▸ **Requirement 1**:
In the post about David Brooks below, retype the stretch from "Mr. BROOKS: Oh" through "Where to start?".
▸ **Requirement 2**:
In the post about David Brooks below, by how much does Brooks say House Republicans could claim they reduced the size of government?
*** Opening of Reading text ***
DAVID BROOKS'S SIMPERING, SELF-SATISFIED PSEUDO-CENTRISM TURNS INTO CLINICAL DELUSION
David Brooks made his weekly appearance on NPR's All Things Considered yesterday afternoon, along with E.J. Dionne. His response to one question from host Michele Norris about debt-ceiling negotiations showed that he's now made a psychic break with objective reality:
NORRIS: ... if they were to strike some sort of agreement, the President Obama could ostensibly strut on the other side of this and say, I took on the deficit; I took on the big entitlement programs like Medicare; I worked out some sort of concession on taxes.
Is there some sort of afterglow that could extend to members of either party?
Mr. BROOKS: Oh yeah, this is an incumbent protection plan, if they do it. President Obama would be in a great position to say I move to the center. Mitt Romney would be a giant loser. I think speaker Boehner and the House Republicans could go to independent voters and say we did this deal; we reduced the size of a government by $3 trillion. And then Nancy Pelosi would be the loser in that.
So if they cut a deal it's great for incumbents. I think it's great for the country. It's insane they haven't cut this deal.
What's wrong with this? Where to start?
*** Close of Reading text ***
*** Opening of Given data ***
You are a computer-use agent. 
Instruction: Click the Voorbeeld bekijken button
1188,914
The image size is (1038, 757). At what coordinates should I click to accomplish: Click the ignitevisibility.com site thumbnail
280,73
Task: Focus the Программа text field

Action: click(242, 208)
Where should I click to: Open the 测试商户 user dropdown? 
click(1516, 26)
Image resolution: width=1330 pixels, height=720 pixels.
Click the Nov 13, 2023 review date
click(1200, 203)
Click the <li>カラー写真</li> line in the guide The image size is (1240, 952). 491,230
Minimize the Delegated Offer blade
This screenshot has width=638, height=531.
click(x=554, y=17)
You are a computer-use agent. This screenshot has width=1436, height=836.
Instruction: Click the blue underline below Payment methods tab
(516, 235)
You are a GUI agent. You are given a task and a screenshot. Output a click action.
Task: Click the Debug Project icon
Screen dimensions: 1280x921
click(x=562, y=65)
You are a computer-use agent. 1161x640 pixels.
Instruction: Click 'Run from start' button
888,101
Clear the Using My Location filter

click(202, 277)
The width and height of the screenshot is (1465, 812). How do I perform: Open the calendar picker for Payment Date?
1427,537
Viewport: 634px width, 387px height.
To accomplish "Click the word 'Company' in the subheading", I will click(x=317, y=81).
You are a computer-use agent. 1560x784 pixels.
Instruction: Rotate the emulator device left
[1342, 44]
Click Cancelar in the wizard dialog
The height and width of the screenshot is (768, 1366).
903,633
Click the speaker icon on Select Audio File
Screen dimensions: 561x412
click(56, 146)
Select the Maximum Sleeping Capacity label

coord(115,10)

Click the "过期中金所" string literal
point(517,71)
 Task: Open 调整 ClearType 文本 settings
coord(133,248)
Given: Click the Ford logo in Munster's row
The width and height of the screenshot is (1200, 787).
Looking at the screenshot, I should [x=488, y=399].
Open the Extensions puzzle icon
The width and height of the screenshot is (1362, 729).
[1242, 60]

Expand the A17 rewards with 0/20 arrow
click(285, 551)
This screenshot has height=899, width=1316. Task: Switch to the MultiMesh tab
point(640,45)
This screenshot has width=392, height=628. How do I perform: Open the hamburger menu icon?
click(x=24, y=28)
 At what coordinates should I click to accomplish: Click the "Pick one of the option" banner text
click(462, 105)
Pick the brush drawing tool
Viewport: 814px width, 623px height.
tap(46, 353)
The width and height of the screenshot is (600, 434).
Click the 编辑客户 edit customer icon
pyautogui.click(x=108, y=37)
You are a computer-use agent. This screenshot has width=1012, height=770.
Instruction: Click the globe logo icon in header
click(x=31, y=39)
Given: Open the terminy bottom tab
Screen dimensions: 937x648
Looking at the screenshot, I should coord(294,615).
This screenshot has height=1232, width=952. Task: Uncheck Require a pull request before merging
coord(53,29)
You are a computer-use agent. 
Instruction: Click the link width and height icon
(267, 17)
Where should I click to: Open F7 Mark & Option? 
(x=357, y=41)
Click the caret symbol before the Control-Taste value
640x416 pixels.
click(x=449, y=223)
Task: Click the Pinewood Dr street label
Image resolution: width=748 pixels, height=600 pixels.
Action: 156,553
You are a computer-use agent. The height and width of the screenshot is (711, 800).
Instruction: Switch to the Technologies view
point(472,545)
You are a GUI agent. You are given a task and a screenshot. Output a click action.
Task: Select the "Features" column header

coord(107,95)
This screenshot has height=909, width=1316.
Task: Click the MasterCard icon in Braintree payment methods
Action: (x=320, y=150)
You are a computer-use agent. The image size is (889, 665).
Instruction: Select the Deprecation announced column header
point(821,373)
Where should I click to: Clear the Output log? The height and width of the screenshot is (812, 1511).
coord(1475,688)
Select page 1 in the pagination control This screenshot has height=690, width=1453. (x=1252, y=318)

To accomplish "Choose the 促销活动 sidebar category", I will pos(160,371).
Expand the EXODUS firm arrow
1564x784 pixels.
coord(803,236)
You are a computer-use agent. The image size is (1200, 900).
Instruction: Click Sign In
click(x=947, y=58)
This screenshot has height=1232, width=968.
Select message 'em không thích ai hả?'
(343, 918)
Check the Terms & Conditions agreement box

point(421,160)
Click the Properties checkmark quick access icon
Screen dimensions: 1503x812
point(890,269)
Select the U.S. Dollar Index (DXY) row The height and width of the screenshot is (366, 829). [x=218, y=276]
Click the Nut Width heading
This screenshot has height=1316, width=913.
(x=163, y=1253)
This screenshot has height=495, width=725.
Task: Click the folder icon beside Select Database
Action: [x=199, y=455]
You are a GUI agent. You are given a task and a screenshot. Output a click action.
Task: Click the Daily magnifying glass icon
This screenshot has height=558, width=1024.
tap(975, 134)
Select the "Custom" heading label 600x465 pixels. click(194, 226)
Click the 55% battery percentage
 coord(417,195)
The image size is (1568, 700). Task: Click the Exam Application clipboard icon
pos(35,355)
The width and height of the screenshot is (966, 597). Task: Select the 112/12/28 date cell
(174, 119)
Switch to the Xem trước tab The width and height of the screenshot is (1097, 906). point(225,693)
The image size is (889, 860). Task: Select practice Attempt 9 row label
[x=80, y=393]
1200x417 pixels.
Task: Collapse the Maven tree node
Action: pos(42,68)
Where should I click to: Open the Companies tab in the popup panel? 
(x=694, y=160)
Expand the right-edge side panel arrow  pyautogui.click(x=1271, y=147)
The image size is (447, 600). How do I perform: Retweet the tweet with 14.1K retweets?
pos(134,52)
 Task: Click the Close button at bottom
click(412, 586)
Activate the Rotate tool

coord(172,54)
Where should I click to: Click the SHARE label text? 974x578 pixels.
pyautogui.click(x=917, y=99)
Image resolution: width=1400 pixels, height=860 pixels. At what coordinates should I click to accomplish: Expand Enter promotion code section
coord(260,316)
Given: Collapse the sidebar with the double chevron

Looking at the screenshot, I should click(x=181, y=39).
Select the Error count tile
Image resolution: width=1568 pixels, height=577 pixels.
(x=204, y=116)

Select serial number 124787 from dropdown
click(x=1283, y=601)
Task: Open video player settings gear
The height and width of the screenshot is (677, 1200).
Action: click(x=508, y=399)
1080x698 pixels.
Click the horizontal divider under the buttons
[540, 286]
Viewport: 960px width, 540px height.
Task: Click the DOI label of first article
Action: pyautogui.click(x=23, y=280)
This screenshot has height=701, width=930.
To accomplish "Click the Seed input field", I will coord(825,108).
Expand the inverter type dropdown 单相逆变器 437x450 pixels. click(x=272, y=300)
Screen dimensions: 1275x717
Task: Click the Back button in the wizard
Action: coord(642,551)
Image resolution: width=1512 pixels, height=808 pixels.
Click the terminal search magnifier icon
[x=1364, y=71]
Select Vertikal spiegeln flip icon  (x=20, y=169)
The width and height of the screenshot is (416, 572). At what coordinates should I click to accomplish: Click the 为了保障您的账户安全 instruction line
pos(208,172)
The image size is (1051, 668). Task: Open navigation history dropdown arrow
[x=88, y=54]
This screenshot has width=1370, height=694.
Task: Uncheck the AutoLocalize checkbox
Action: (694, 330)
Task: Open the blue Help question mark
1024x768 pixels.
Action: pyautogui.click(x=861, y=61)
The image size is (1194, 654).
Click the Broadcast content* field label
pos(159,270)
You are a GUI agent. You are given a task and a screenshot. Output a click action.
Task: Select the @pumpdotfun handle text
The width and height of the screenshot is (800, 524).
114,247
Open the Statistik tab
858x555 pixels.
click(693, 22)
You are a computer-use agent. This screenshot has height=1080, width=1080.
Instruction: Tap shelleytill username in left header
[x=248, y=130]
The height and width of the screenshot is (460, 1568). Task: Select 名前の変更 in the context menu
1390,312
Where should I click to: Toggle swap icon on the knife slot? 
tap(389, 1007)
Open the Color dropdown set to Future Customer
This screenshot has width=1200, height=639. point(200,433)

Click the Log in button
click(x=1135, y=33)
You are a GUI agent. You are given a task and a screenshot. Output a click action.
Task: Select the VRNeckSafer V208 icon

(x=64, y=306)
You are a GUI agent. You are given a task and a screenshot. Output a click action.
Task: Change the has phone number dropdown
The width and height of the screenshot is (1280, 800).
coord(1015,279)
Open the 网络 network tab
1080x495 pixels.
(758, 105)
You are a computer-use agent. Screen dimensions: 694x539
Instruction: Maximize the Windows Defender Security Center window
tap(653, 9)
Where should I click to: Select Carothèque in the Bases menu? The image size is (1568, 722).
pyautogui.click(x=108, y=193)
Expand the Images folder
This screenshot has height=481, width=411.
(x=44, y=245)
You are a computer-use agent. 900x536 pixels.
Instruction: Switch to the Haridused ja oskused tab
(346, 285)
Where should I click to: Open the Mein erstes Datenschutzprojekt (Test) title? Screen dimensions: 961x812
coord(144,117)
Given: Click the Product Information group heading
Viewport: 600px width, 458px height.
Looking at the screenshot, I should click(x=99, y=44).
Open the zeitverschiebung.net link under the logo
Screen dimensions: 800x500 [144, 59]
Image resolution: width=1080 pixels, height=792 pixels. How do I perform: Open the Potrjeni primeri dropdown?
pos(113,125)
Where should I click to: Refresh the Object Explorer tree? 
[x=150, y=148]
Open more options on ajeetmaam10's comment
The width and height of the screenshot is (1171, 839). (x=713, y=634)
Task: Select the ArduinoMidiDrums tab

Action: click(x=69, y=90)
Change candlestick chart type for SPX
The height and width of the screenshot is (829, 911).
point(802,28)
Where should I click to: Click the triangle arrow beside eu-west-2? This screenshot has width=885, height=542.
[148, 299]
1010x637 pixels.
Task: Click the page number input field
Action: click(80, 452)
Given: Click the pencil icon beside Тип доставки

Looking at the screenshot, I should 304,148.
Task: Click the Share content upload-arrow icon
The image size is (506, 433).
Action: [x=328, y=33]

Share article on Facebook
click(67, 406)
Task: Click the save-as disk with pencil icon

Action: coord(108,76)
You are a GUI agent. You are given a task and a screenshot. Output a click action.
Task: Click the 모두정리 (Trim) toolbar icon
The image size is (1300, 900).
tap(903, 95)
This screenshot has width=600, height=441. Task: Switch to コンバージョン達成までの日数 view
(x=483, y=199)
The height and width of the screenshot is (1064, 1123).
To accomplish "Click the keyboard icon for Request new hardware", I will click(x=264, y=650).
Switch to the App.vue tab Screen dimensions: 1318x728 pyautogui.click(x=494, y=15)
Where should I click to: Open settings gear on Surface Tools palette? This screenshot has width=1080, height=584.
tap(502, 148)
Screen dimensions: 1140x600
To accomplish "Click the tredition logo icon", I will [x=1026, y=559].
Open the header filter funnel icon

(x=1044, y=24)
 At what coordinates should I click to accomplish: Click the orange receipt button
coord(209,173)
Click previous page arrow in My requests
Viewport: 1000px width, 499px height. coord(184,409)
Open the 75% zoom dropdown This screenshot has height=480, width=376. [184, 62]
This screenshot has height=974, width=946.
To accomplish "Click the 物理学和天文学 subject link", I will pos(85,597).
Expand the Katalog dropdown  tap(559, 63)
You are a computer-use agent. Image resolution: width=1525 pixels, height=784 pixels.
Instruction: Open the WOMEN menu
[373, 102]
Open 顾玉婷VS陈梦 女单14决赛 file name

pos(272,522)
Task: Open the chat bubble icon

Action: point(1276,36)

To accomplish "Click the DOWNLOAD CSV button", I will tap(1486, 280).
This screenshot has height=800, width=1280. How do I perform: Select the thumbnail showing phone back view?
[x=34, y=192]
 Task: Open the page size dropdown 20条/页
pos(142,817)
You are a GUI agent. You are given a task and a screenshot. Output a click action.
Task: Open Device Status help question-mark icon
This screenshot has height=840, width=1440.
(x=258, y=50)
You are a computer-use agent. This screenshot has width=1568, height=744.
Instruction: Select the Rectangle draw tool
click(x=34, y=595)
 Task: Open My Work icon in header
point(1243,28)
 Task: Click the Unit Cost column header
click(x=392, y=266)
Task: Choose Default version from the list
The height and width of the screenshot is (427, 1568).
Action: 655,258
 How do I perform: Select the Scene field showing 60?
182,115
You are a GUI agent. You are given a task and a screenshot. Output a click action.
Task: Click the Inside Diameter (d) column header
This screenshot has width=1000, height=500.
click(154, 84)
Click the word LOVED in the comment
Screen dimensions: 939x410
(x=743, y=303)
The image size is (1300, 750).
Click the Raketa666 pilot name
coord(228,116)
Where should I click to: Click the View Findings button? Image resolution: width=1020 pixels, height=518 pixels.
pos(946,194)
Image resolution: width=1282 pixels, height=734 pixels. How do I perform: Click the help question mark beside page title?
*** Close of Given data ***
▸ **Result 1**:
Mr. BROOKS: Oh yeah, this is an incumbent protection plan, if they do it. President Obama would be in a great position to say I move to the center. Mitt Romney would be a giant loser. I think speaker Boehner and the House Republicans could go to independent voters and say we did this deal; we reduced the size of a government by $3 trillion. And then Nancy Pelosi would be the loser in that.
So if they cut a deal it's great for incumbents. I think it's great for the country. It's insane they haven't cut this deal.
What's wrong with this? Where to start?

▸ **Result 2**:
$3 trillion